変換ツールに戻る

PDFをエクセルに変換して編集できるようにする手順

最終更新:

届いたPDFの数値を直したい、並べ替えたい、合計を出したい。PDFのままではどれもできません。編集できるエクセルに変換する手順と、変換した直後にまず整えるべき箇所をまとめます。

PDFのままでは編集できない理由

PDFは「印刷したときの見た目」を保存する形式です。どこに何の文字を置くかは記録されていますが、「この列は数量」「この行は1件のデータ」という構造は持っていません。

Acrobatなどの編集ソフトを使えばPDF上で文字を直すことはできます。しかし、並べ替え、合計、絞り込みといった表としての操作はできません。それをやるにはエクセルに戻す必要があります。

手順1:PDFに文字データがあるか確認する

最初にこれを確認しておくと、後の手戻りがなくなります。PDFを開いて本文をドラッグしてみてください。

結果意味次の手順
文字が1文字ずつ選択できるテキストPDF手順2へ進めます
選択できない/ページ全体が絵として選ばれるスキャン画像のPDFOCRが必要(対処法
選択できるが貼り付けると崩れるフォント情報が不完全文字化けの対処

手順2:エクセルに変換する

使える手段は環境によって変わります。詳しい比較は変換方法6つの比較にありますが、短くまとめると次のとおりです。

  • Windows版のExcel 2016以降をお持ちなら、「データ」→「データの取得」→「ファイルから」→「PDFから」。追加のソフトもファイルの送信も不要です。
  • Mac版・Web版のExcelにはこの機能がありません。ブラウザで動く変換ツールか、Word経由になります。
  • 機密書類の場合は、ファイルを送信しない方式を選んでください。当サイトのツールはブラウザ内だけで処理します。

手順3:変換直後に整える4点

変換した時点では、まだ「編集できる状態」になっていないことがあります。集計や並べ替えを始める前に、次を確認してください。

1. 数値が数値になっているか

セルが左寄せのままなら文字列です。合計が0になる、SUMが効かないという症状はこれが原因です。列を選んで「データ」→「区切り位置」→そのまま「完了」で数値に変わることがあります。

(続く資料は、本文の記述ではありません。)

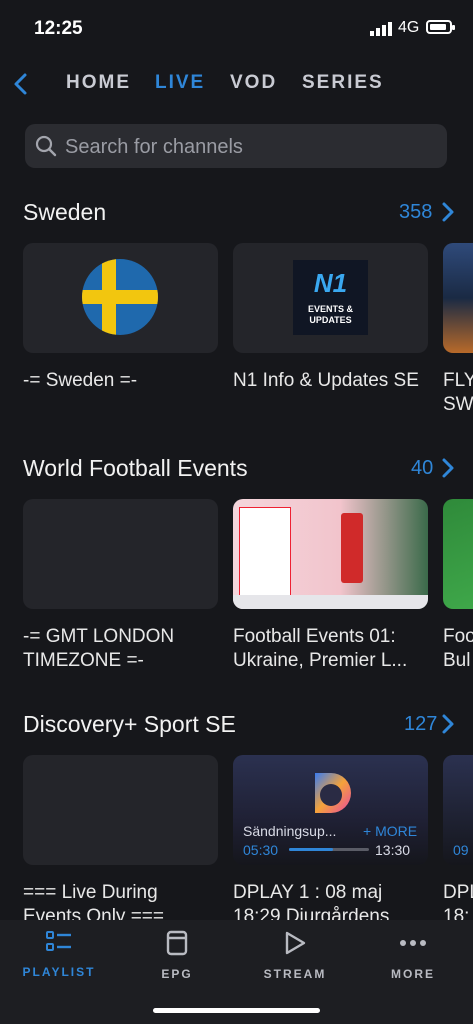  Describe the element at coordinates (236, 1010) in the screenshot. I see `home-indicator` at that location.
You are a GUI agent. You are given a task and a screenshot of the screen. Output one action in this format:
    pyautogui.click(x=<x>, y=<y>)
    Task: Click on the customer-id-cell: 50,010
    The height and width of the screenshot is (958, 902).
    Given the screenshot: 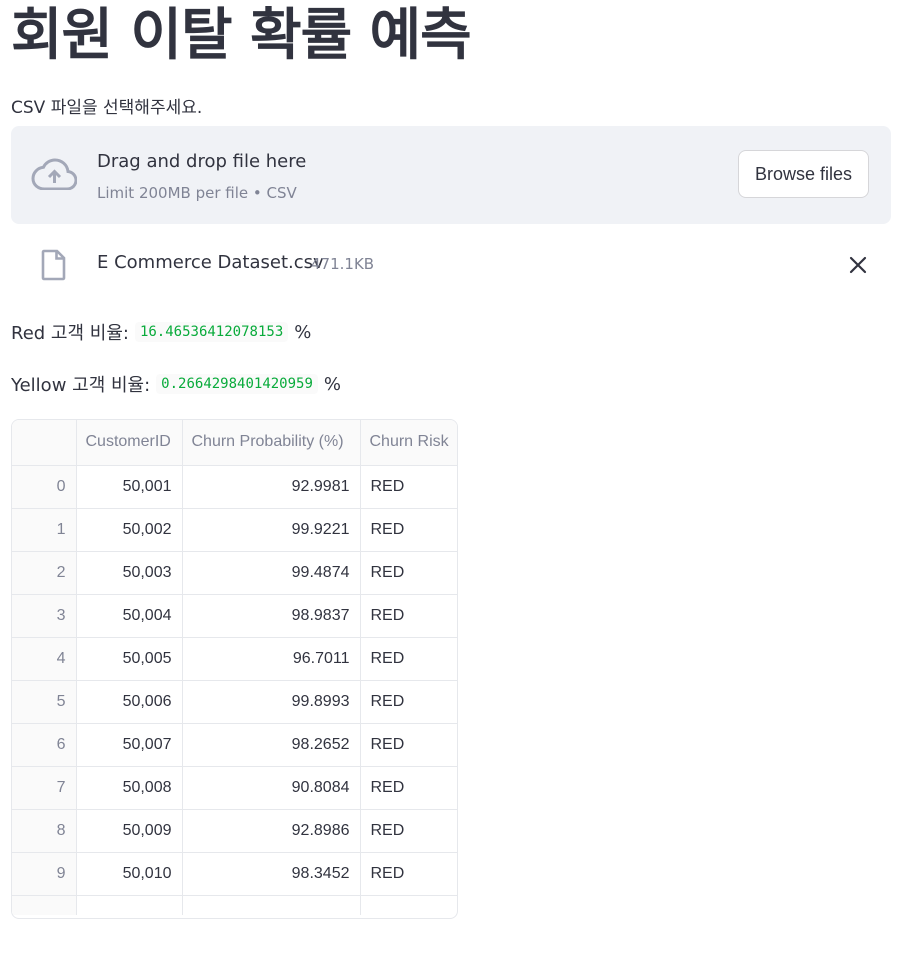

先頭の「0」がある番号には使わないでください伝票番号や郵便番号を数値に変換すると、先頭の0が消えます。これらは文字列のままにしておく必要があります。当サイトのツールは、先頭に0が付く値を最初から文字列として書き出します。

2. 見出し行が1行になっているか

PDFの表題や作成日が1行目に入り込むことがあります。不要な行を削除し、項目名の行が先頭に来るようにします。この形にしておくと、後でフィルターやピボットテーブルが使えます。

3. 結合セルが残っていないか

結合セルがあると、並べ替えもフィルターも使えません。「ホーム」→「セルを結合して中央揃え」を解除し、空いたセルに値を埋めてください。行数が多い場合は、空白セルを選択してから直上のセルを参照する方法が早いです。

4. 空白の行と列がないか

表の途中に空行があると、Excelはそこで表が終わったと判断します。Ctrl+Aで表全体が選択されるかを確認し、選択が途中で止まる場合は空行を削除してください。

手順4:元のPDFと照合する

ここが最も省略されやすく、最も重要な工程です。PDFからの表の復元は推測を含むため、必ず次を確認してください。

  • 合計欄の値が、各行を足した値と一致するか
  • 行数が元のPDFと同じか
  • 金額の桁が落ちていないか
  • 品名などの文字列が途中で切れていないか

当サイトのツールは、ダウンロードする前にプレビューを表示します。列がずれていないかはこの時点で確認できます。

編集した内容をPDFに戻すには

修正が終わったら、Excelから直接PDFを書き出せます。「ファイル」→「エクスポート」→「PDF/XPSドキュメントの作成」です。手順と、1ページに収まらないときの対処はエクセルをPDFに変換する方法にまとめています。

そもそも変換しないほうが早い場合

次に当てはまるなら、変換にこだわらないほうが結果的に速いことがあります。

  • 元のExcelが手に入る。作成元に依頼できるなら、それが最も正確です。変換は推測を含みますが、元データには推測がありません。
  • 行数が10行以下。変換して確認・修正する時間より、手入力のほうが早いことがあります。
  • 手書きが含まれる。現行のOCRでは手書きはほぼ読めません。

このページの内容は2026年8月3日時点のものです。